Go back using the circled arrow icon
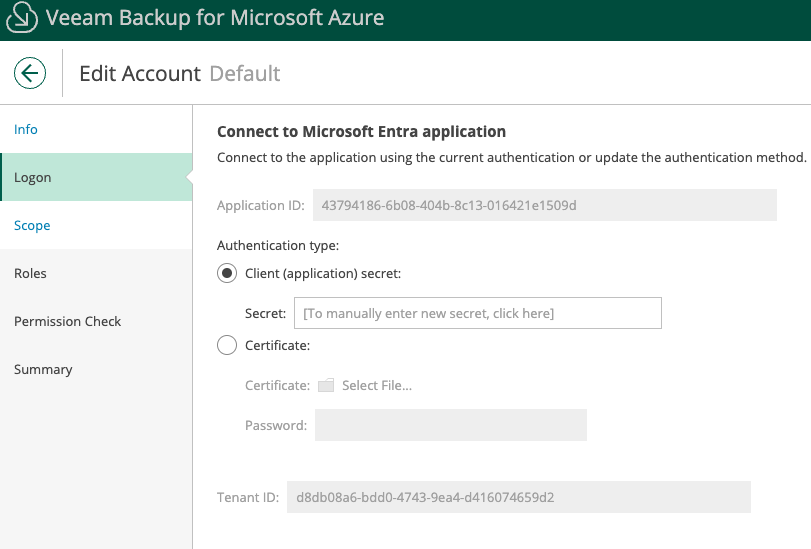The width and height of the screenshot is (811, 549). coord(30,73)
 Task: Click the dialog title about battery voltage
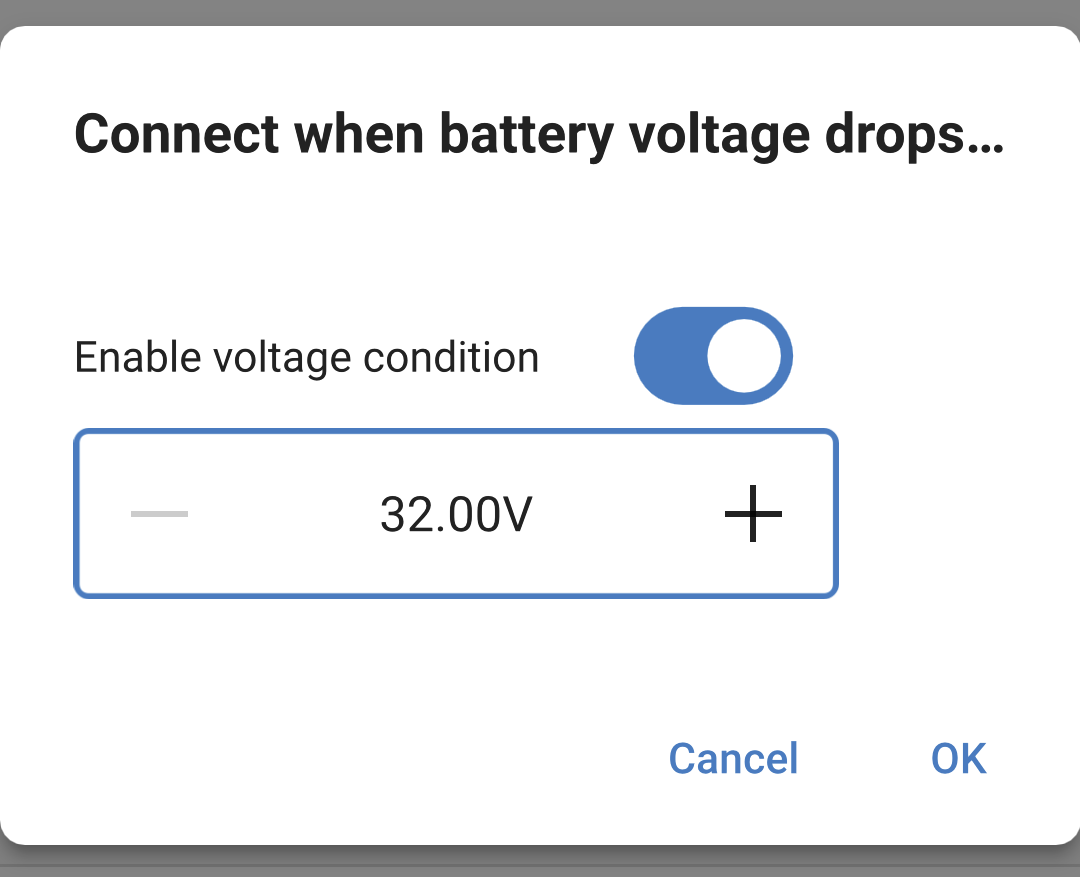click(540, 134)
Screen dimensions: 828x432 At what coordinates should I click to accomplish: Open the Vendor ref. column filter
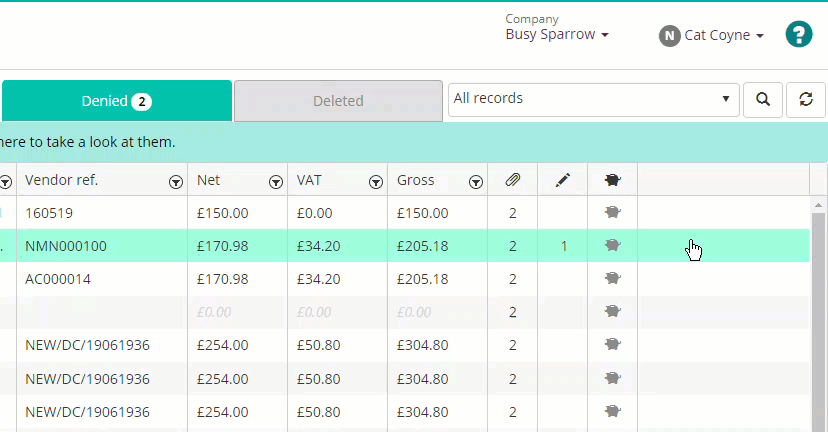tap(176, 182)
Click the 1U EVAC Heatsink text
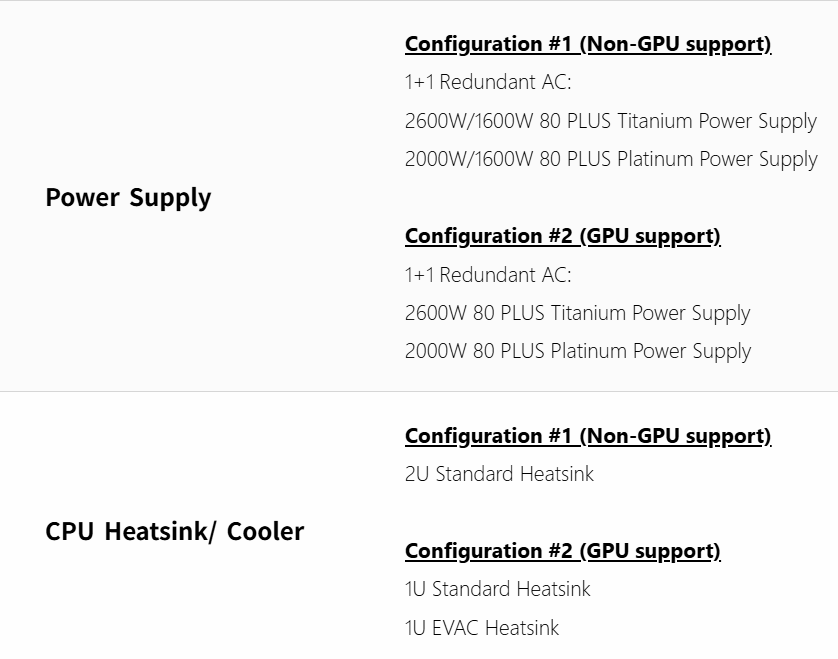 point(481,628)
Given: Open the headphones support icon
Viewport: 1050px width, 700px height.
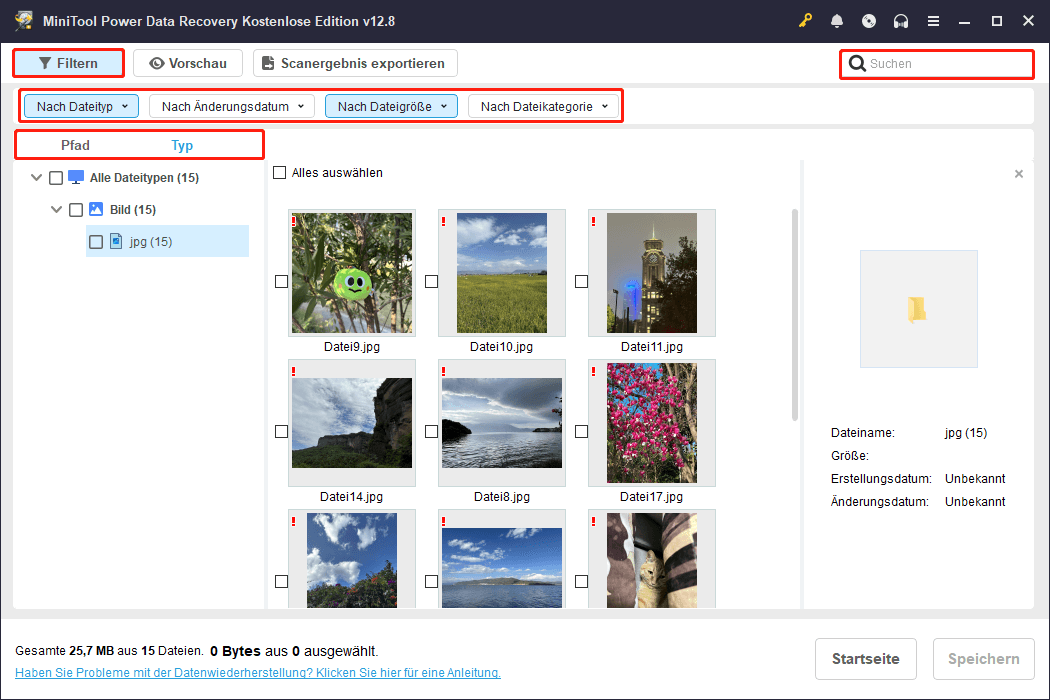Looking at the screenshot, I should pos(901,21).
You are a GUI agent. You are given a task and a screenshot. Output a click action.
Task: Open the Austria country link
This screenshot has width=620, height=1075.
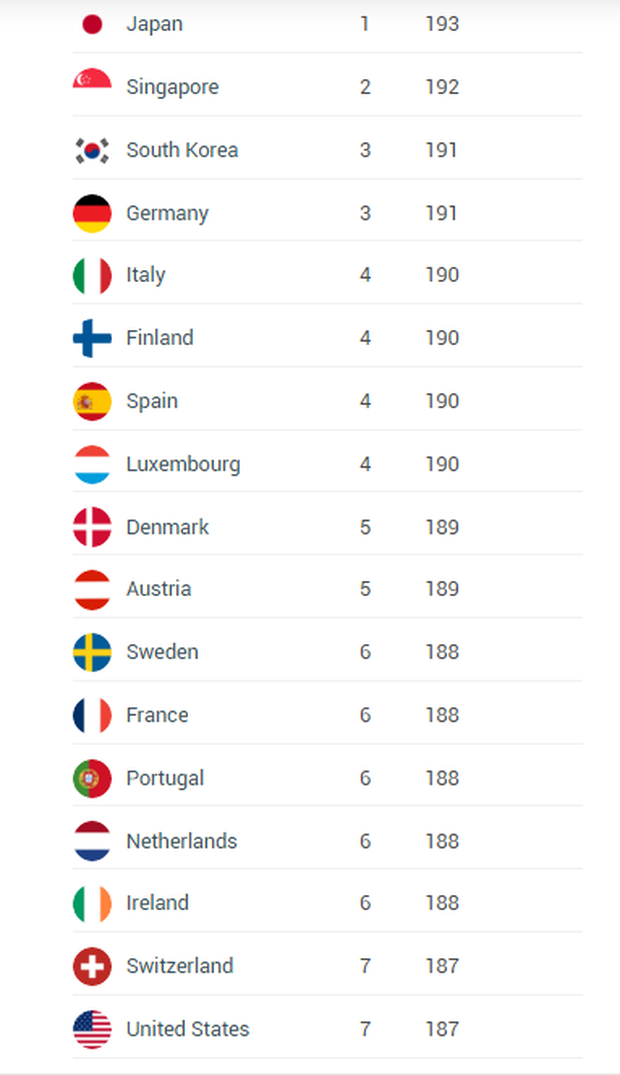[158, 589]
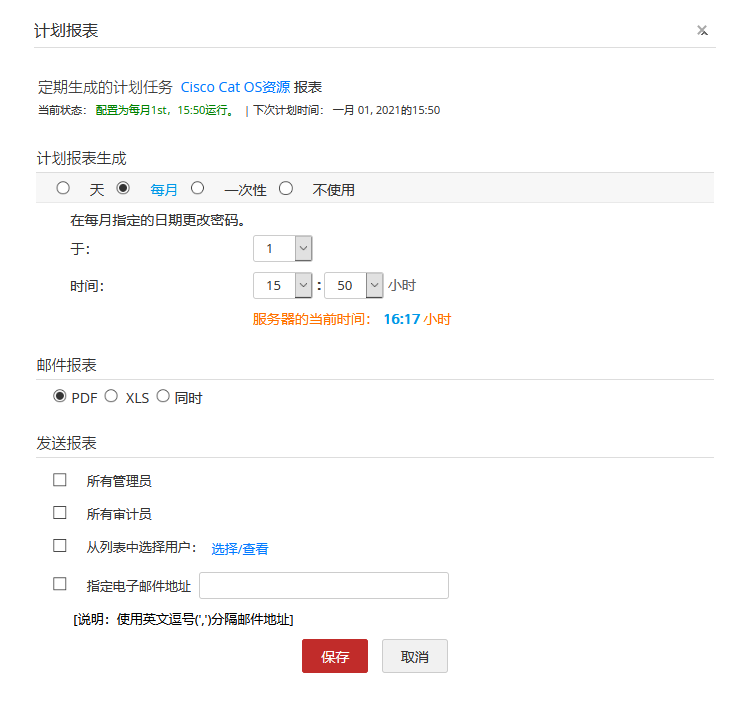
Task: Check the 所有管理员 checkbox
Action: (x=60, y=480)
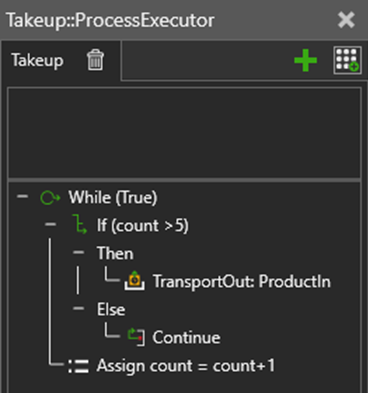Collapse the Then branch
This screenshot has height=393, width=368.
click(x=78, y=252)
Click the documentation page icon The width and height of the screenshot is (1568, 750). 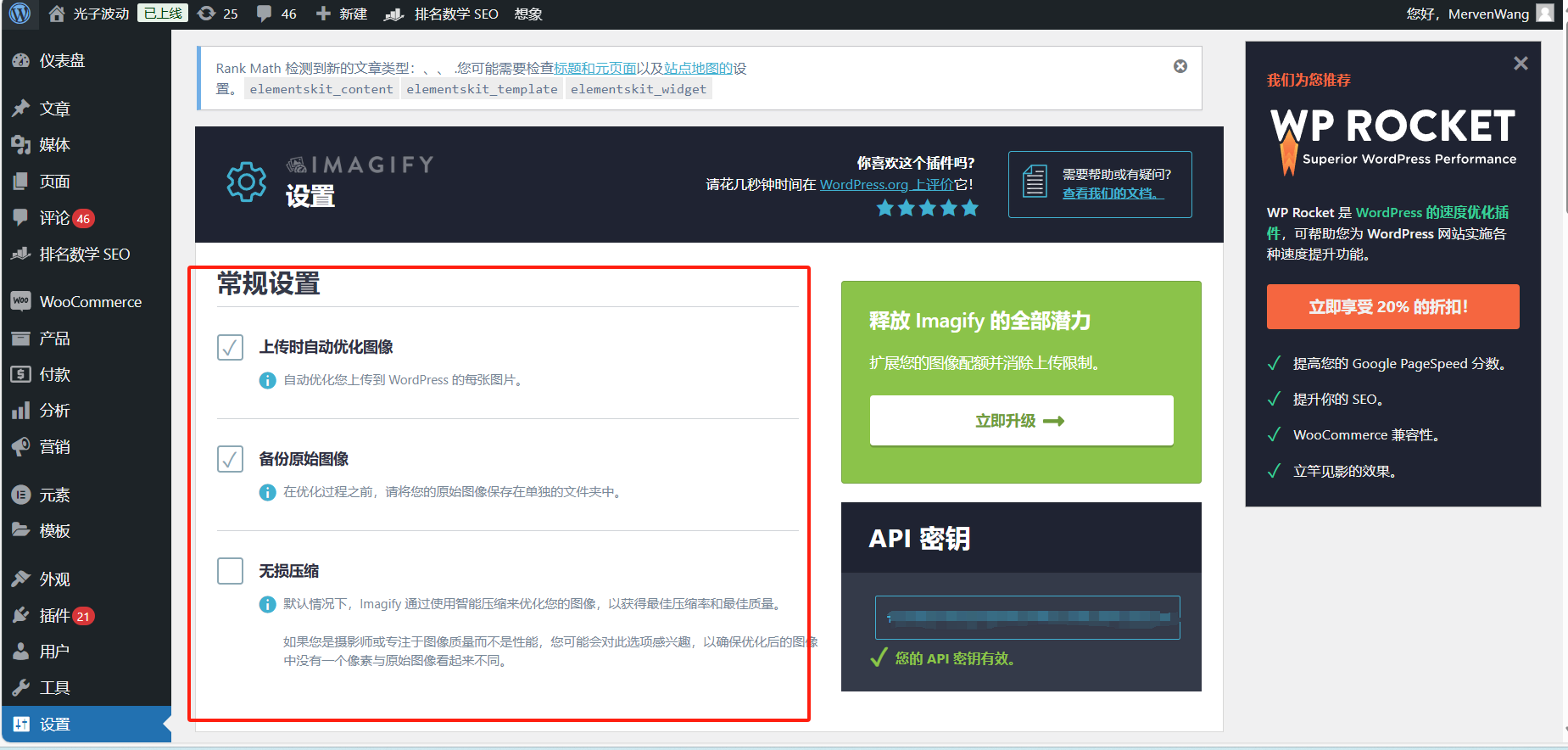1035,182
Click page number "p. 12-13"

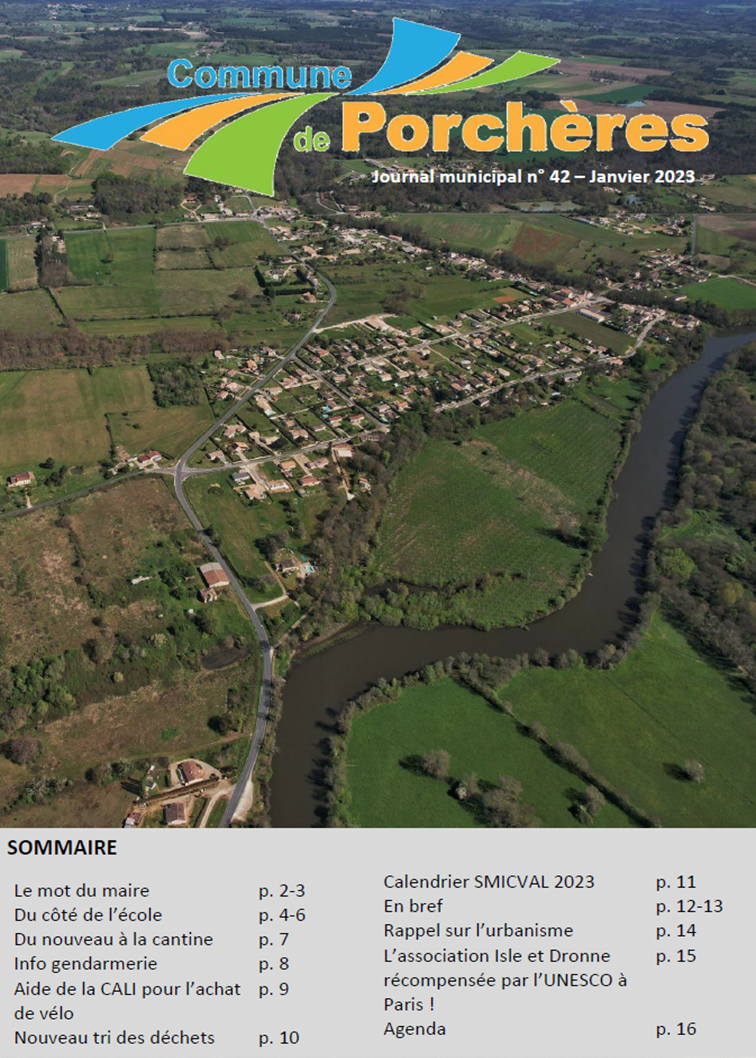pyautogui.click(x=689, y=906)
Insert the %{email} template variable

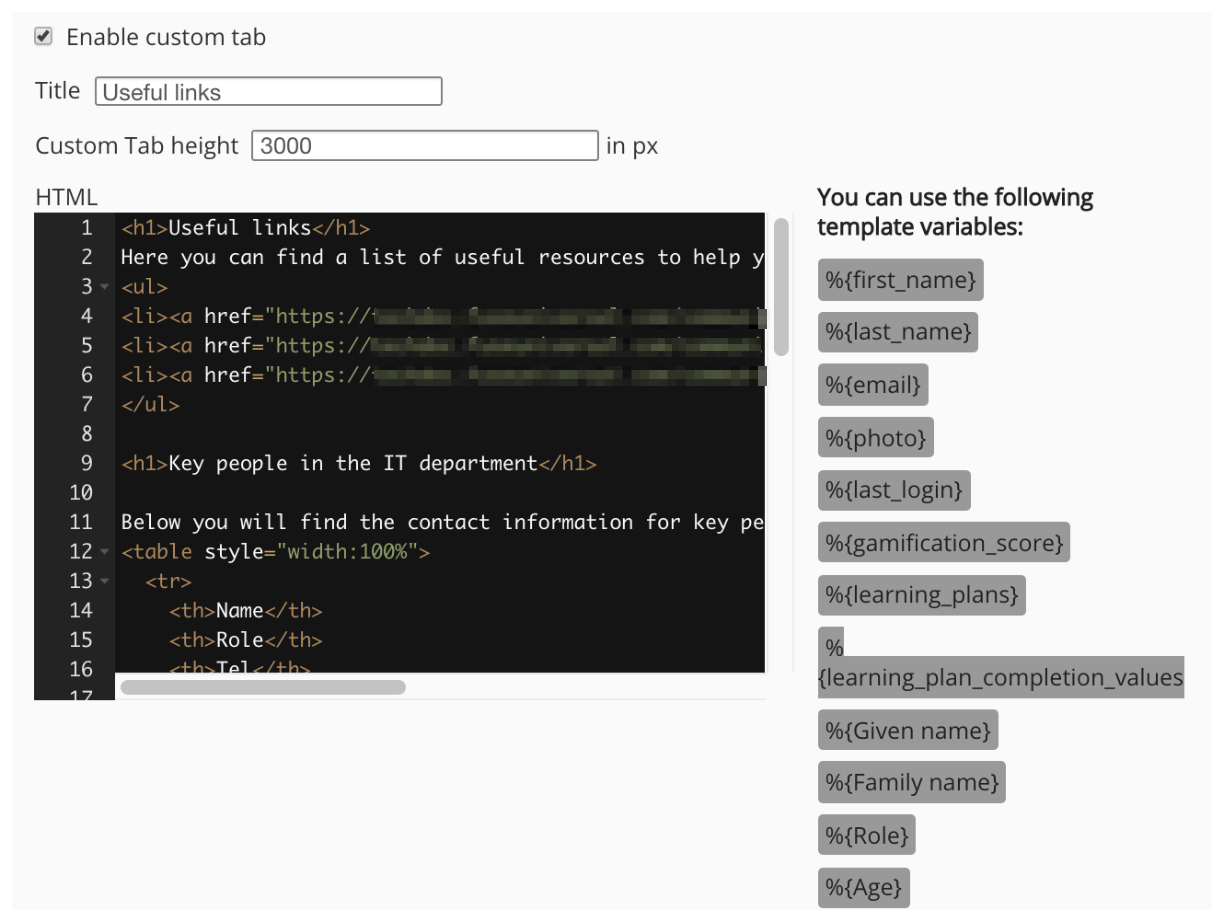872,384
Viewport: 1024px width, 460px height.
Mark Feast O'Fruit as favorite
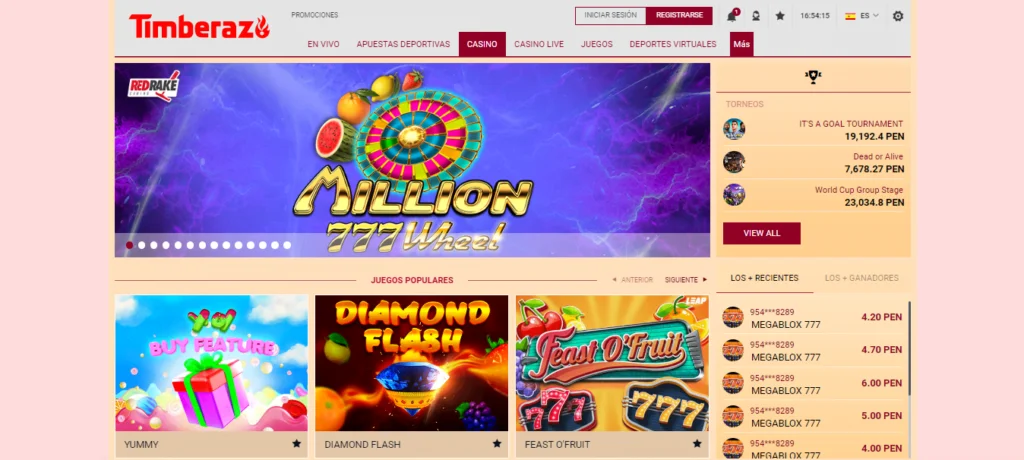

#### Problem to solve
No pictures should appear in the copy, which holds exactly the lines from the first line of the data through the line with "Task: Open the Austria country link" and nothing else.

#### Solved problem
Go back using the circled arrow icon
The width and height of the screenshot is (811, 549). coord(30,73)
 Task: Click the dialog title about battery voltage
click(540, 134)
Screen dimensions: 828x432 At what coordinates should I click to accomplish: Open the Vendor ref. column filter
tap(176, 182)
Click the 1U EVAC Heatsink text
 point(481,628)
Given: Open the headphones support icon
Viewport: 1050px width, 700px height.
Looking at the screenshot, I should pos(901,21).
You are a GUI agent. You are given a task and a screenshot. Output a click action.
Task: Open the Austria country link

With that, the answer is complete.